We’re good at concealing who actually benefits from government spending. Matthew Desmond’s recent article in the New York Times Magazine spells out how much upper-income homeowners are subsidized thanks to tax policy and how desperately inadequate our funds for housing assistance are - funds that the Trump budget would cut even further. (Currently three quarters of those eligible for housing assistance don't get it and the wait lists for assistance can be years long or simply full up.) When Mitt Romney said 47 percent of the population were takers, he was generally correct – but he was wrong about who was in that category. When it comes to housing, it’s middle and upper class homeowners who benefit, and the impact resonates through generations. Desmond writes “It is difficult to think of another social policy that more successfully multiplies America’s inequality in such a sweeping fashion.” He points out that for less than one percent of the tax subsidy homeowners get we could end family homelessness in this country, but it’s a political non-starter. We don’t tend to see these enormous subsidies to homeowners because they’re in the tax code, not a line in the federal budget that can be easily axed.

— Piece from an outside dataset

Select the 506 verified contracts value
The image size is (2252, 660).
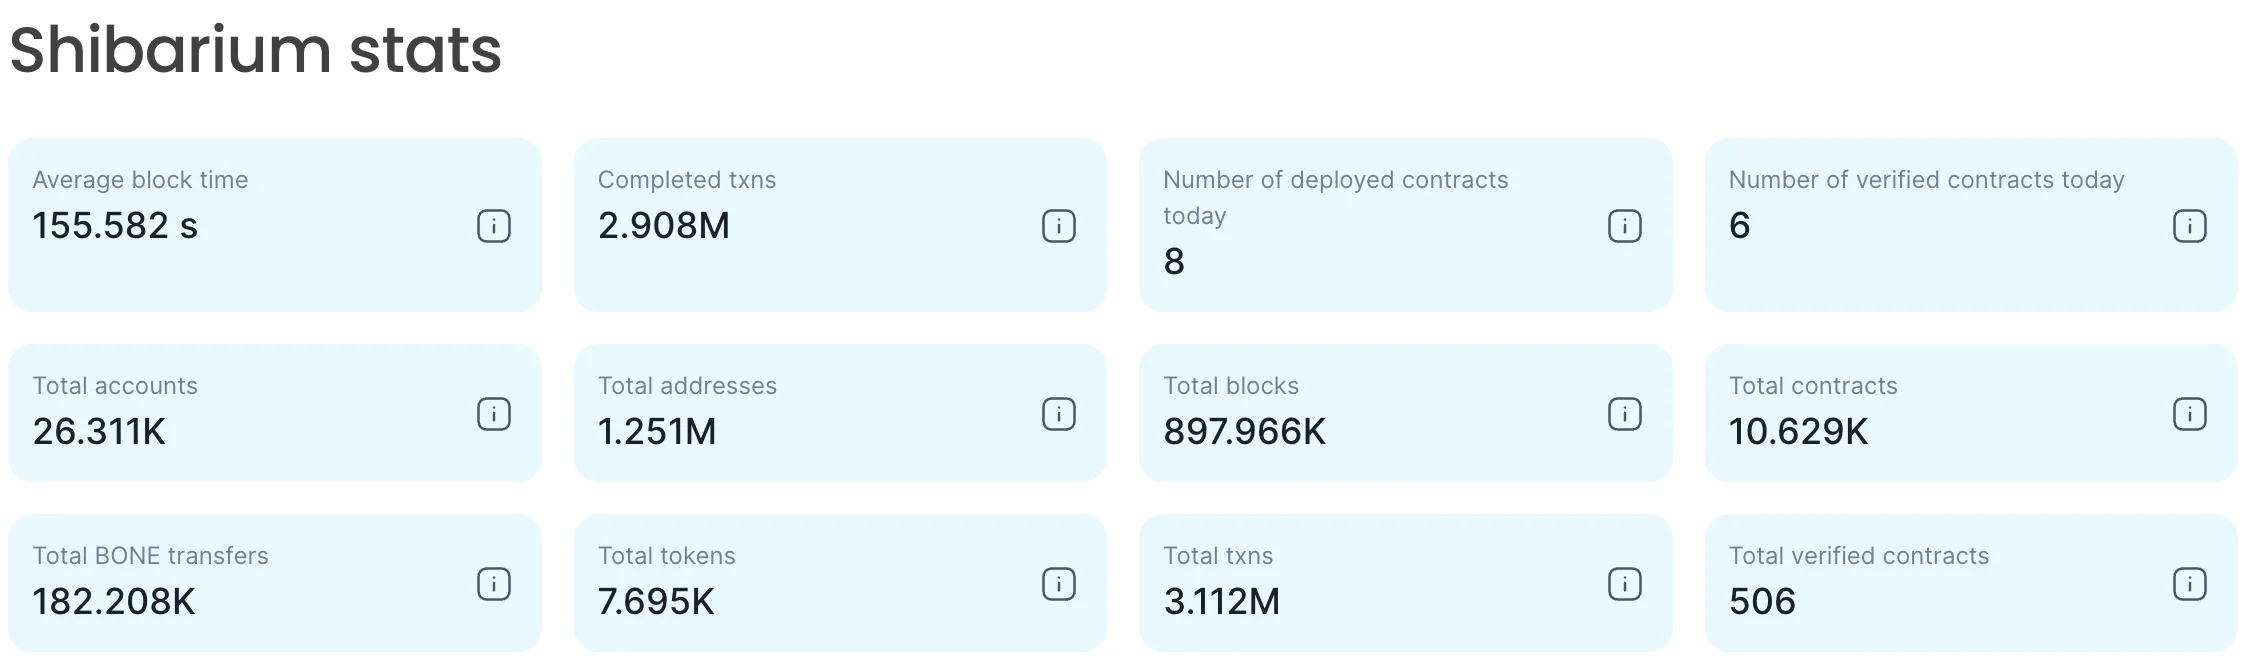coord(1762,602)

The new target for pound foolishness is the 2020 census. We benefit immeasurably from the public data collected and shared by the U.S. Census. Businesses rely on it. Innovation depends on it. Redistricting also depends on demographic information collected by the Census. Congress thinks we should cut back on expenses – and on solid information for the public good.
There aren’t many people with the knowledge and managerial skills to run the decennial census, and one of those few just resigned, fed up with the political bickering over funding the 2020 census. We’re not the only country to court census controversy. Australia was slammed by privacy advocates for wanting to retain name-level specificity for up to four years, then had its site for collecting information taken down by distributed denial of service attacks. Canada’s ultraconservative PM Stephen Harper made the Canadian census voluntary, which meant important data for understanding society was lost. Though these moves are often made under the color of reducing spending, the reduction of information also benefits those who want to spend less on social programs. If we don’t know who’s in need, we can pretend that need doesn’t exist.
Funding a proper census would be a bargain compared to the public benefit it offers. I suspect most of the members of Congress opposed to providing the Census Bureau with adequate funding are happy to fund the NSA’s mass surveillance programs. (Rand Paul is the only exception I can think of.) Maybe if we were able to tax a tiny portion of those funds and transfer it to the Census we could know more about who we are and would be better positioned to act on that knowledge. But using public knowledge to inform action isn’t this administration’s strong suit.